DIRECTIONS FOR THIS TASK
Write out the records below once more, exactly and completely.
:: GIVEN INFORMATION ::
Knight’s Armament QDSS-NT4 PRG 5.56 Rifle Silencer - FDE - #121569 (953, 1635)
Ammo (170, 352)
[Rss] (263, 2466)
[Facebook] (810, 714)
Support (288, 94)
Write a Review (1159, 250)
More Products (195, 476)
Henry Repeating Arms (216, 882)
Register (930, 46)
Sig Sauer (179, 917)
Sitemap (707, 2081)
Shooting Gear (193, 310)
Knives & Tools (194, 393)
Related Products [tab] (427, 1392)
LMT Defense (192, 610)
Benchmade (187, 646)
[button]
:::
TASK RESULT
Knight’s Armament QDSS-NT4 PRG 5.56 Rifle Silencer - FDE - #121569 (953, 1635)
Ammo (170, 352)
[Rss] (263, 2466)
[Facebook] (810, 714)
Support (288, 94)
Write a Review (1159, 250)
More Products (195, 476)
Henry Repeating Arms (216, 882)
Register (930, 46)
Sig Sauer (179, 917)
Sitemap (707, 2081)
Shooting Gear (193, 310)
Knives & Tools (194, 393)
Related Products [tab] (427, 1392)
LMT Defense (192, 610)
Benchmade (187, 646)
[button]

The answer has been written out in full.